There are four main types of commercial sprinkler systems, each adapted to the needs of various facilities to maximize response time and ensure the protection of employees and assets.
Wet Pipe System
Wet pipe sprinkler systems—or traditional fire sprinklers—are the most common across residential and commercial buildings. When a fire begins, the heat activates the nearest sprinkler head, releasing pressurized water stored in the pipes. Each sprinkler head is activated independently, reducing water damages in the event of a false alarm. Wet pipe systems are an inexpensive, low-maintenance option appropriate for offices, schools, and commercial properties.
Dry Pipe System
As opposed to wet pipe systems, dry pipe systems do not store water in their pipes. Instead, they are filled with pressurized air or nitrogen, which is released if a fire activates the valves in the sprinkler head. The pipes then fill with water and discharge it over the smoke or flames. While this system is more complex and costly than a wet pipe system, it is the most appropriate for cold climates where there is a high risk of frozen pipes halting an emergency fire response.
Pre-action systems are another form of dry pipe sprinkler, but require a two-step activation. When heat or smoke is detected, the pre-action valve will open and allow water into the pipes. Then, sprinkler heads can be individually activated to release water over the fire. This two-step process enables facilities to shut off the system in case of a false alarm, protecting their assets from water damage. Pre-action systems are especially useful in places where accidental discharge could lead to irreparable damages, such as museums, libraries, and data centers.
Deluge sprinkler systems are another version of a dry pipe system. However, as opposed to all previous options, the sprinkler heads in this system are always open. They do not have a heat-sensing element in the sprinkler head itself, and require an external smoke or heat sensor to activate. Once heat is detected, water fills the pipes and is released to all open sprinkler heads, creating a flooding effect across the entire area. This system is most often used in industries with flammable liquids that are likely to spread rapidly.

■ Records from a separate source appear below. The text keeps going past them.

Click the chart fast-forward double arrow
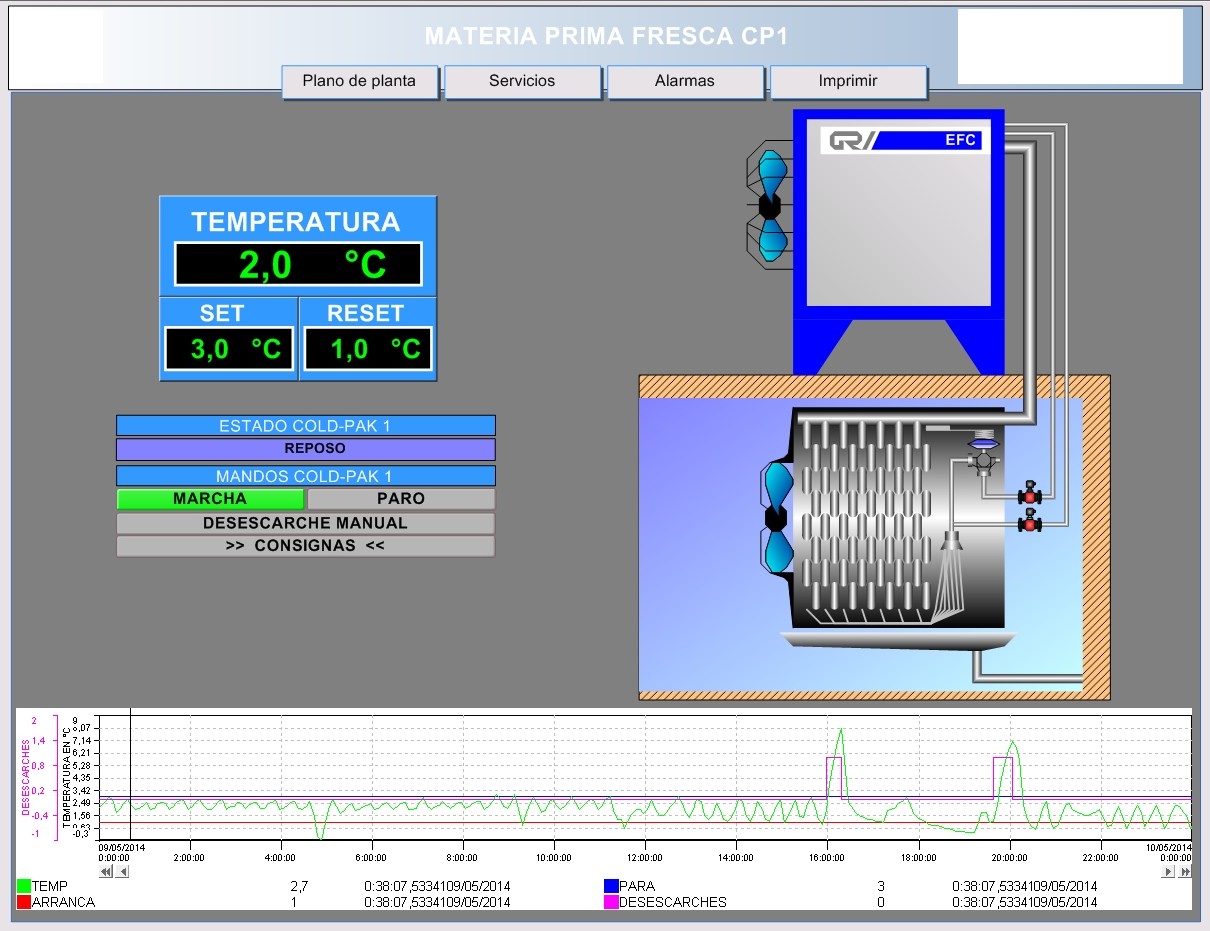The width and height of the screenshot is (1210, 931). [1185, 872]
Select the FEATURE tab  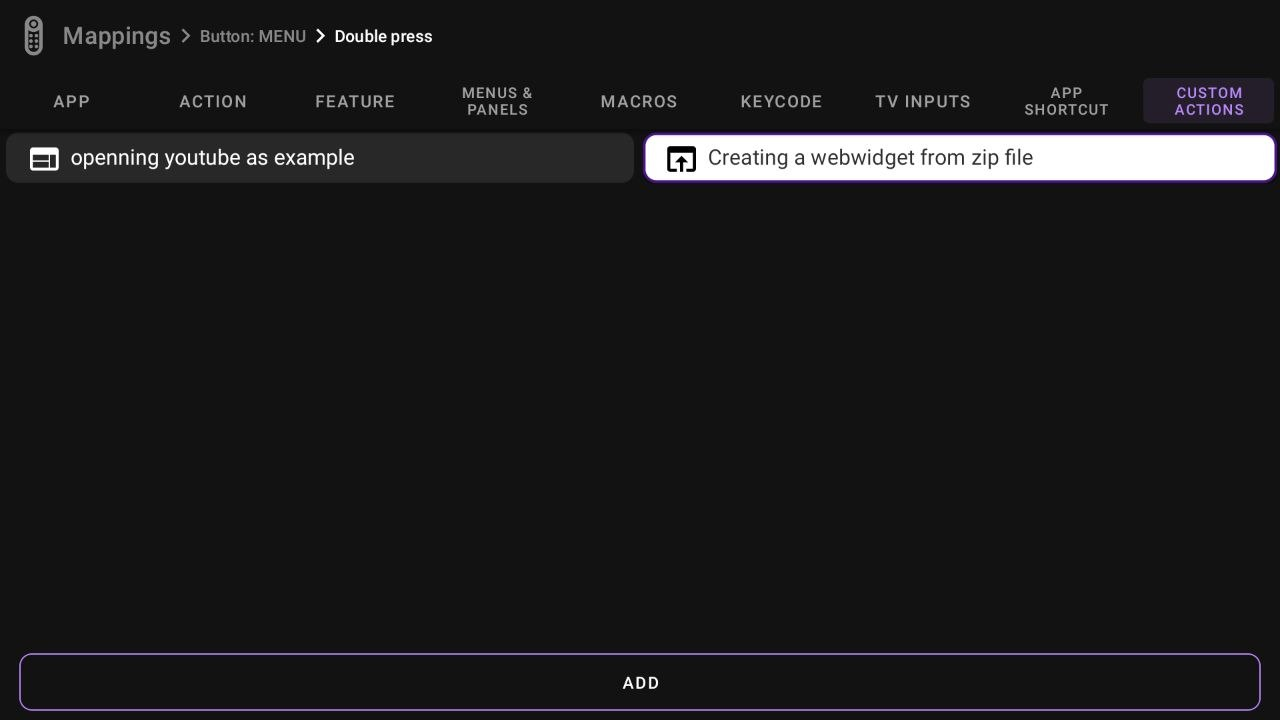355,101
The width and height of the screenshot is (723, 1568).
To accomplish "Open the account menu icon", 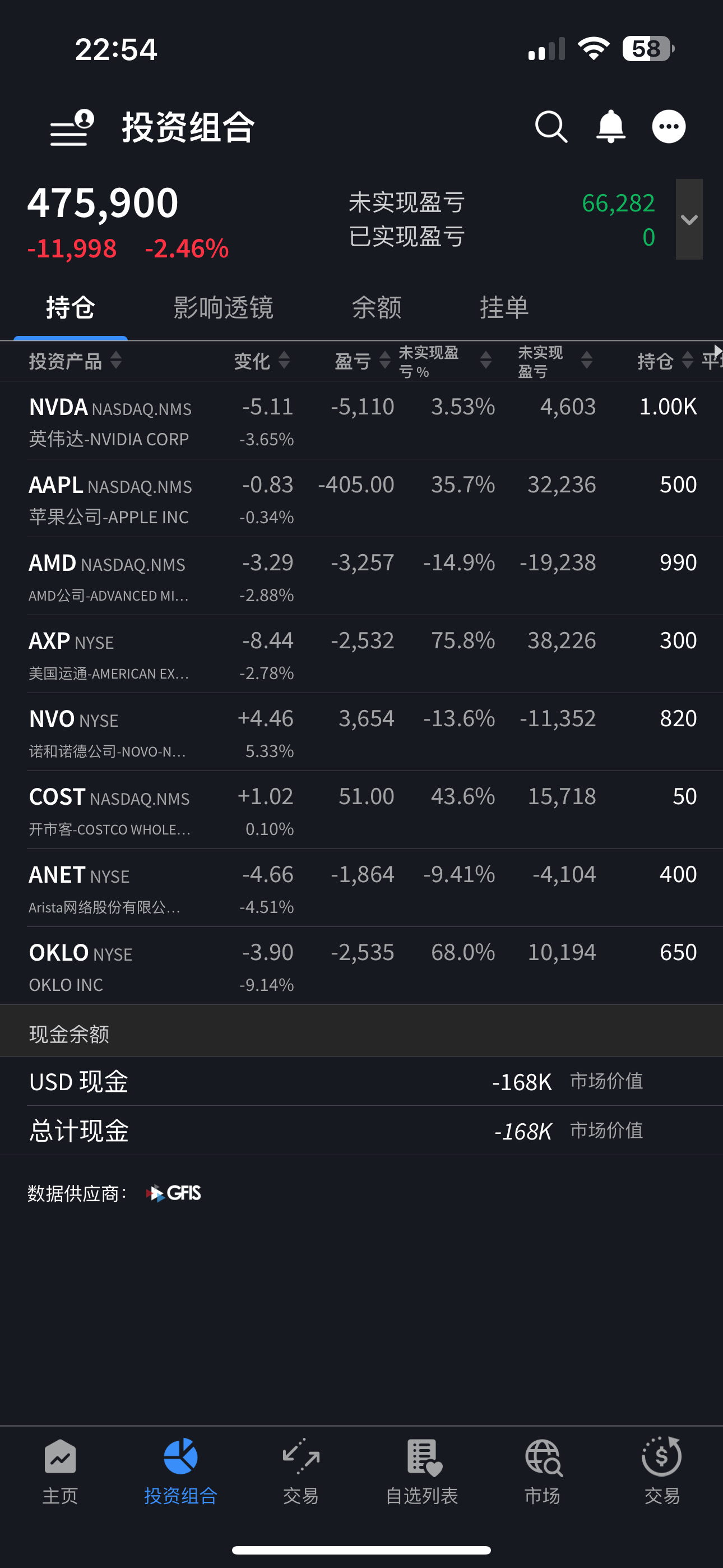I will (72, 127).
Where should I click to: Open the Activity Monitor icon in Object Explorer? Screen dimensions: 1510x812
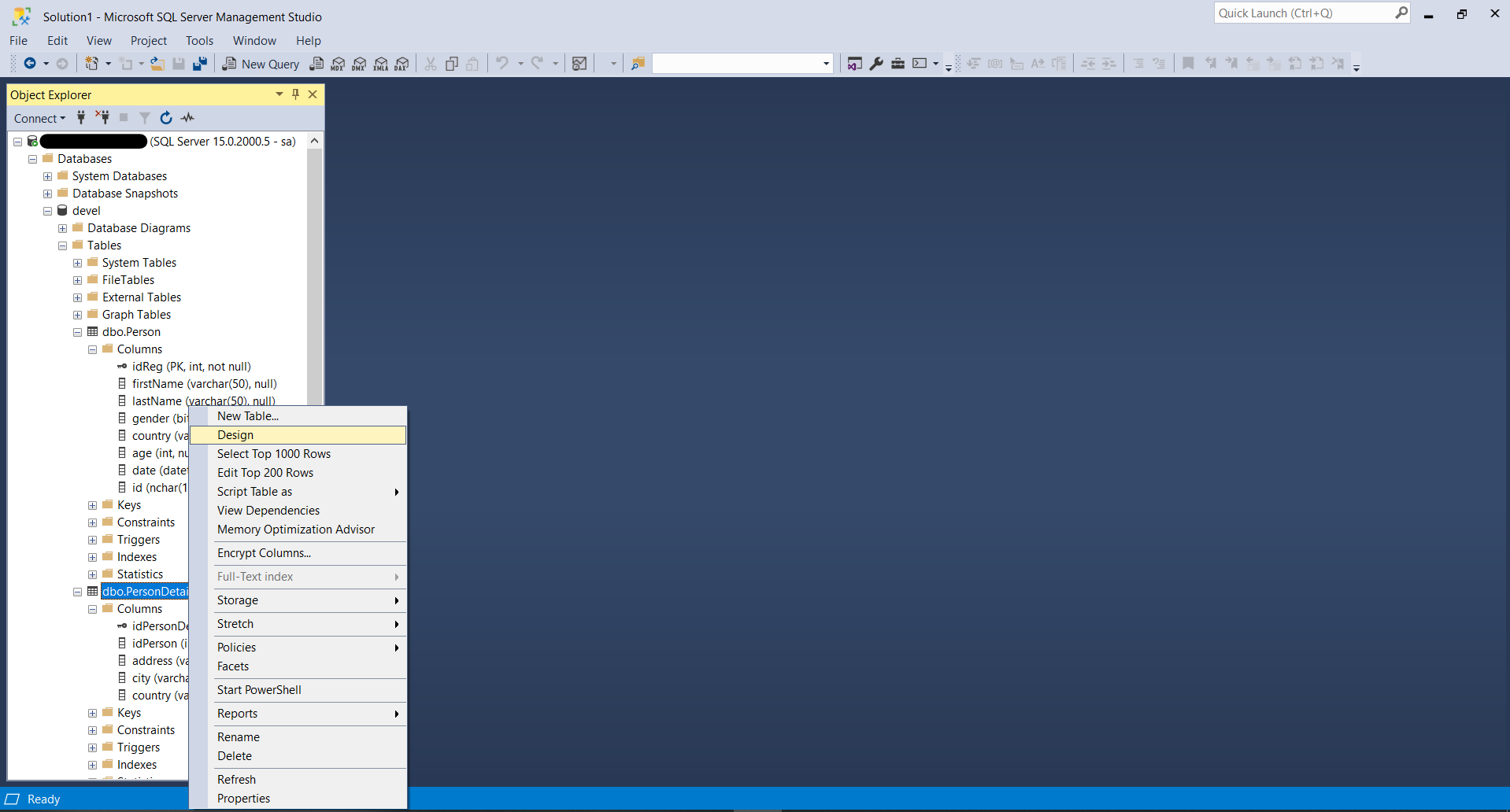[187, 118]
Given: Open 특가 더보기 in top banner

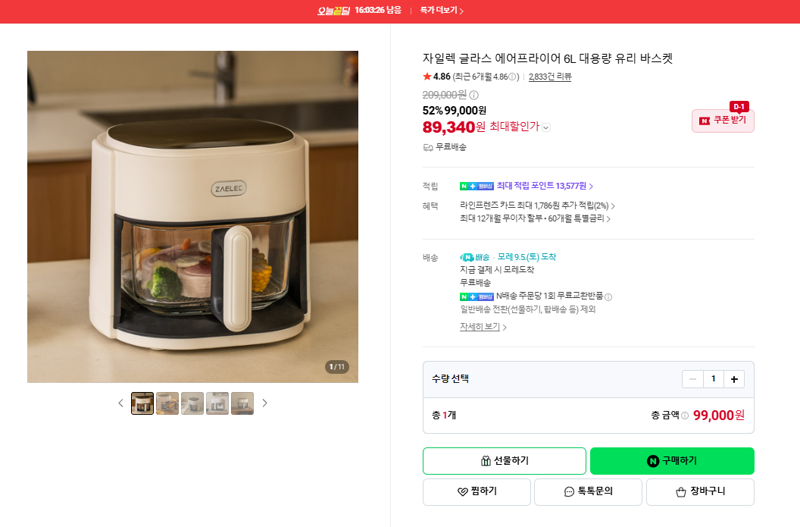Looking at the screenshot, I should [441, 10].
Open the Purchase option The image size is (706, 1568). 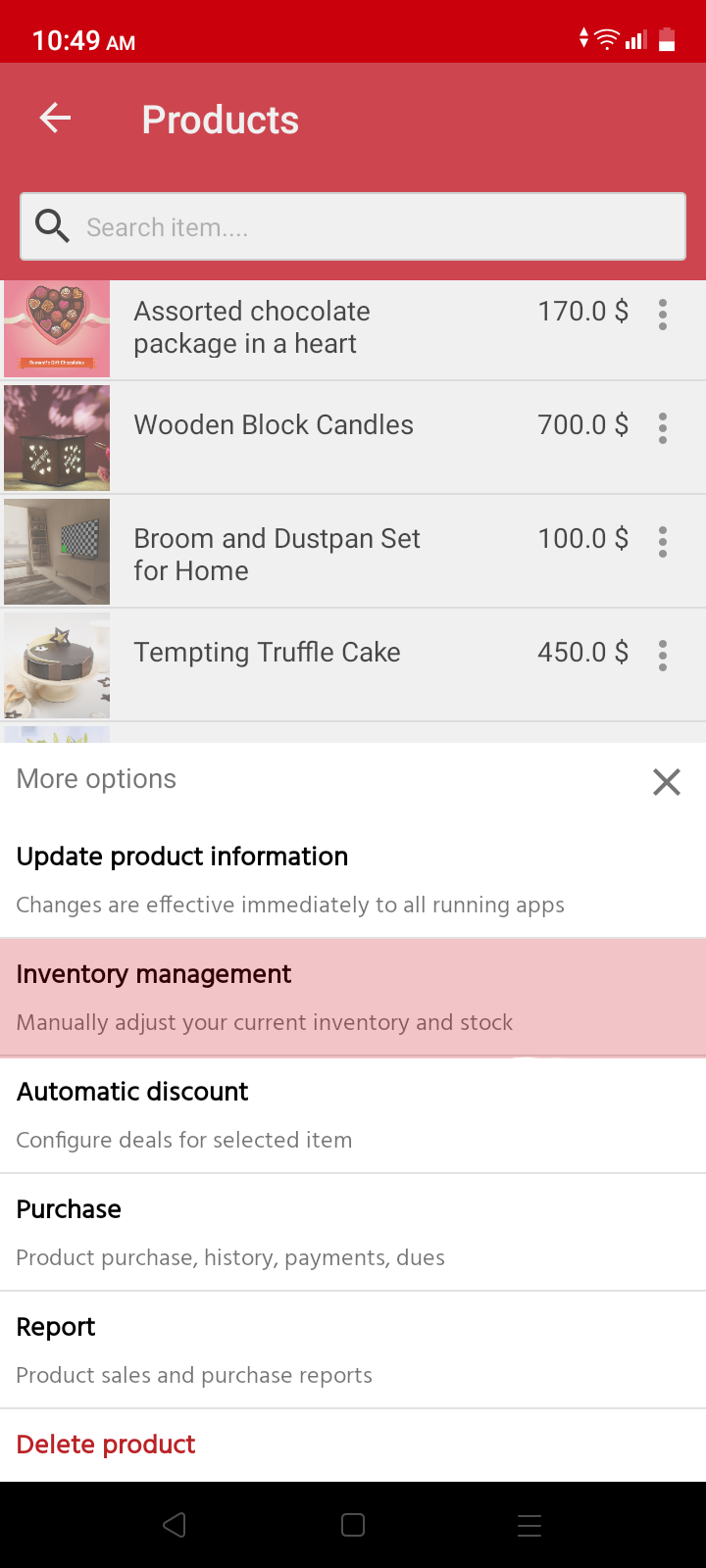pos(353,1232)
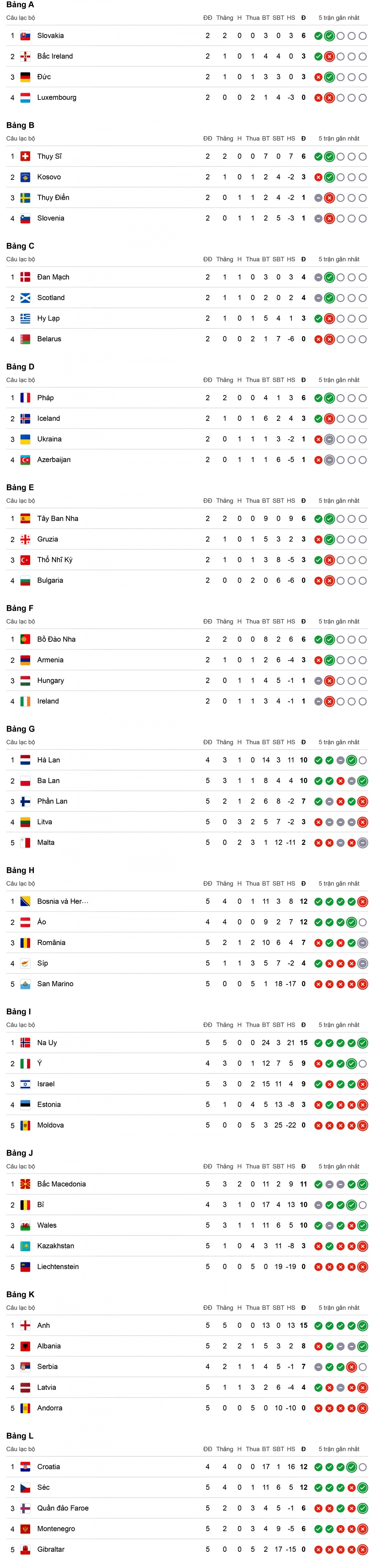This screenshot has height=1568, width=376.
Task: Open the Thụy Sĩ team link
Action: 49,156
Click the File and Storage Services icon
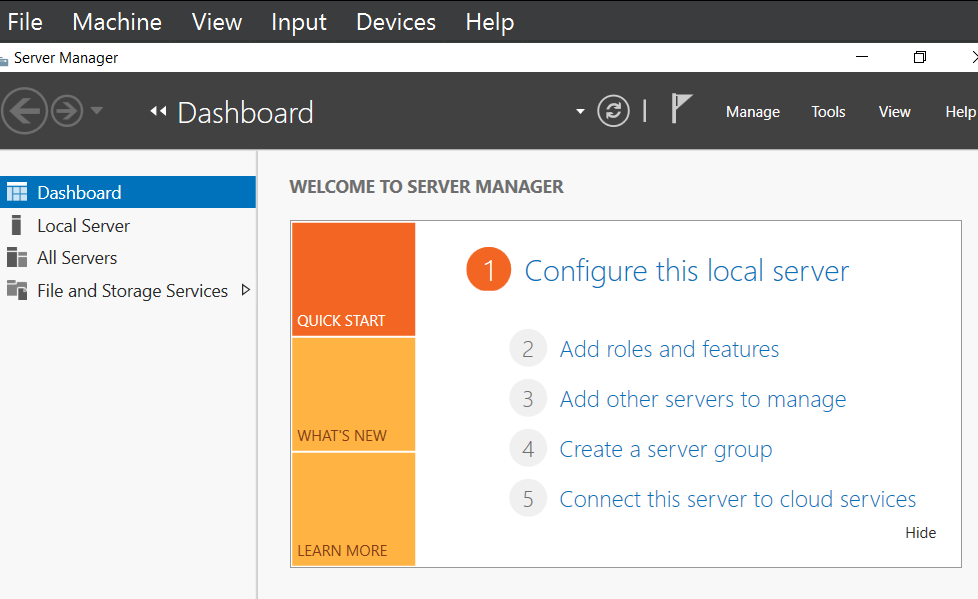The height and width of the screenshot is (599, 978). (x=17, y=291)
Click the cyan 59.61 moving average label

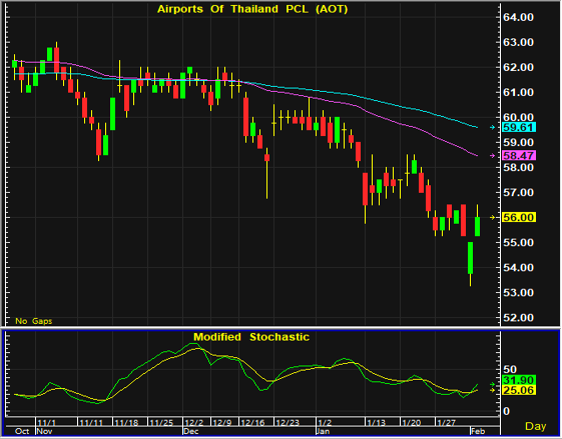pyautogui.click(x=519, y=127)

Installing a Sprinkler System
Fire sprinkler systems are an essential part of a complete fire safety protection plan for any facility.
While it is important to understand the difference between available sprinkler system options, the design, installation, and maintenance of these systems should always be handled by trained professionals. Once your sprinkler system is installed, fire protection professionals will work with you to develop a maintenance program that meets your needs and ensures the utmost safety for your employees and assets.